In the first instance the Coast Guard harbour, filled with sand, created “Miami Beach” as collateral.
In the second case, the beach along Carlisle Bay was “mysteriously” widened while the impermeable jetty was rendered unserviceable.
Spurious superstition attributes the natural enhancement of the beach along Carlisle Bay (from the Pierhead Rocks to the Grand Barbados) to the Barbados Yacht Club’s loss of royal status!
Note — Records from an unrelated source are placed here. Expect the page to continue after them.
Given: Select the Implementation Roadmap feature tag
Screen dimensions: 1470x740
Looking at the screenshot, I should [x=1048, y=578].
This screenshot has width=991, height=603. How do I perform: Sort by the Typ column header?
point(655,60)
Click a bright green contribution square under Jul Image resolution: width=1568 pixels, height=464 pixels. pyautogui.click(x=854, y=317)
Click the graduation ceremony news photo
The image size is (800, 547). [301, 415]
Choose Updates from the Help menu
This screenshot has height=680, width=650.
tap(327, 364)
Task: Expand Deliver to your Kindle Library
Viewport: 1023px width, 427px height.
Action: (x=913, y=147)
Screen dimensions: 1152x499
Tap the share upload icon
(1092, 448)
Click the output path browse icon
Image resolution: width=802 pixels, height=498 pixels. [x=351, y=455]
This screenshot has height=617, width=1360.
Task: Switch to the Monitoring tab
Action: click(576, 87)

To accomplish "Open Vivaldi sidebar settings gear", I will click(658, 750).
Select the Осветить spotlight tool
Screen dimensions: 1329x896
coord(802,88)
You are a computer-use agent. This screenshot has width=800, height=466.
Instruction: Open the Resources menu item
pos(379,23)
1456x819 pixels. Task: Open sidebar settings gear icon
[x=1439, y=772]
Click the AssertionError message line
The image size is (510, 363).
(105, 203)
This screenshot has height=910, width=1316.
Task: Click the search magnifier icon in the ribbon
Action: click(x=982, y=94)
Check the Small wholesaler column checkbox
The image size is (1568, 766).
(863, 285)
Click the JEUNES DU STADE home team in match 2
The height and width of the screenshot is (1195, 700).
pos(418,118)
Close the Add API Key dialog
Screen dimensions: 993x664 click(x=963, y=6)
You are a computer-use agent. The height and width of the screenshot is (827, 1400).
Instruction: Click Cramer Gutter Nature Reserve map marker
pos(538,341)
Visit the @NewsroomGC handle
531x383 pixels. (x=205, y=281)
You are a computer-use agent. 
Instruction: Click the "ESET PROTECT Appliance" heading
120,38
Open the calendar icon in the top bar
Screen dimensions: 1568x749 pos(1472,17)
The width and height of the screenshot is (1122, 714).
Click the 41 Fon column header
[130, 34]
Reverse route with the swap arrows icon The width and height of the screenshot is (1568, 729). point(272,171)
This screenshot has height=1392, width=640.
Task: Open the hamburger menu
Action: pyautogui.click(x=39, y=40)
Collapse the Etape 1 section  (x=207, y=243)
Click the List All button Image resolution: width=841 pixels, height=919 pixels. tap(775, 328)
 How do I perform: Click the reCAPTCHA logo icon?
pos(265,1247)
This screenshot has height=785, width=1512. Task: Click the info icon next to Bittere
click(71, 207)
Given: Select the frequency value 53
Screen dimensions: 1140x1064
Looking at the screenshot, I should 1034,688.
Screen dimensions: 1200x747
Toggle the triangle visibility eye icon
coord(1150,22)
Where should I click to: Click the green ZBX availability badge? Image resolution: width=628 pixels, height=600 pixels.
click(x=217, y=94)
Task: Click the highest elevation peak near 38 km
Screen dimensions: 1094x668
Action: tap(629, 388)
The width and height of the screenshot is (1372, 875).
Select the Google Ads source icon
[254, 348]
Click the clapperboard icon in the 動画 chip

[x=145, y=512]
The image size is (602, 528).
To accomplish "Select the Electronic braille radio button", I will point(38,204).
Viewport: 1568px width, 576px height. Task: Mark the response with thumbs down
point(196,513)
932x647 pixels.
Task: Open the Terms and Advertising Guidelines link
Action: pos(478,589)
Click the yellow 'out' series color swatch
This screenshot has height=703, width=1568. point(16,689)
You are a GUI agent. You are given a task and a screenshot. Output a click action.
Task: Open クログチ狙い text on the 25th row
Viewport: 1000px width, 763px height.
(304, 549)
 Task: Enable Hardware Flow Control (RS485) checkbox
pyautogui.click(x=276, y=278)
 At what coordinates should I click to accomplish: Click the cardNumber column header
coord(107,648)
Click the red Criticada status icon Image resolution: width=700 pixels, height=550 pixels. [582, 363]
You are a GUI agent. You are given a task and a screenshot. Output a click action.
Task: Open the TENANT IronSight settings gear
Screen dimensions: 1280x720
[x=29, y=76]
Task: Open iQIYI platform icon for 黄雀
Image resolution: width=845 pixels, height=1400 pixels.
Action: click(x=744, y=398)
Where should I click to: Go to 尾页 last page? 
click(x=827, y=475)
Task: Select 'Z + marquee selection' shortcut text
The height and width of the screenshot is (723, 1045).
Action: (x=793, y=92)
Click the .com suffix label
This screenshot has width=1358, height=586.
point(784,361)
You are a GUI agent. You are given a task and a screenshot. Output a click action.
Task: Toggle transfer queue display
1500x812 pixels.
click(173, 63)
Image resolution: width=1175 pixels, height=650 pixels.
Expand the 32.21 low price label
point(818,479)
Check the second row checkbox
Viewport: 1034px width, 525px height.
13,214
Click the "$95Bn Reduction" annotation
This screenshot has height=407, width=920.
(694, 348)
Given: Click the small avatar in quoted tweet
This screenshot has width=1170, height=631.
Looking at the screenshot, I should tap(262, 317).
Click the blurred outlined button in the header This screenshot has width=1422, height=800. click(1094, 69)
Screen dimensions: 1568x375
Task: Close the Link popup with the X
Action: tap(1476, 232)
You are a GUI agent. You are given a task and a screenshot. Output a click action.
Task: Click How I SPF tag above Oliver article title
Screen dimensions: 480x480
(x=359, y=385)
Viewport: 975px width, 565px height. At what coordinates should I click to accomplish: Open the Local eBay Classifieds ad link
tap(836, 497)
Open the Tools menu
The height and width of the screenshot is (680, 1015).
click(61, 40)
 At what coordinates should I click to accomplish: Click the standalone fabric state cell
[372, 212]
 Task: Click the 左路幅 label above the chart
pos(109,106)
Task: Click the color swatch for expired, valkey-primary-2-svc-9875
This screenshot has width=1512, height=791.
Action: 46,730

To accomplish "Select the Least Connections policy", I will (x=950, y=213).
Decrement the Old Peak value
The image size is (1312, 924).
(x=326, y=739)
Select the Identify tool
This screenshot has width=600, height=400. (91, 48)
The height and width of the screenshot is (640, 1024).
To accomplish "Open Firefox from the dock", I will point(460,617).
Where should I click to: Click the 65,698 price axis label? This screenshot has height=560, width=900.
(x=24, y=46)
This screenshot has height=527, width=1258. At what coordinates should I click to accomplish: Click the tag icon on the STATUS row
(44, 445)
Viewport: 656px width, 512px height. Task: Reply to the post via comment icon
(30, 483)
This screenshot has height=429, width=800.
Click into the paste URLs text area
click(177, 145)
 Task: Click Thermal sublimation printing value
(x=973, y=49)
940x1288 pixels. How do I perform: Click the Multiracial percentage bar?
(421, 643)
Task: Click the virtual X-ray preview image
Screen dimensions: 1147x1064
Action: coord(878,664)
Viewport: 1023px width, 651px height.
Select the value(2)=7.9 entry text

Questions arising wonder if the Royal Barbados Police Force will be desertified and Royal Westmoreland Hotel & Golf Course get a wider beach and more bunkers if they too lose the royal prefix.
It should not be necessary to sharpen a point by hyperbole or “reduction ad absurdum” when the folly of carrying coal to Newcastle is obvious.
The creation of a marina in or at any point of Carlisle Bay would be folly matching the provision of a fresh water swimming pool offshore as extravagant.
Carlisle Bay is an historic roadstead readily adaptable to the provision of hundreds of moorings, to be served by tenders from a shore establishment located where the Barbados Agricultural Development & Marketing Corporation and Fish Processing Plant now stand.
The Fish Processing Plant along Princess Alice Highway is every bit as obnoxious as was the abattoir which relocated.
The Fish Processing Plant should follow suit.
This relocation would enhance the salubrity of the walk along Trevor’s Way now injuriously affected by the stench of fish offal as a greeting to the entrance of The City from the Bridgetown Harbour.
A dedicated fishing harbour possibly in the north-west of the island where the wind is blowing “offshore” would be a happy solution.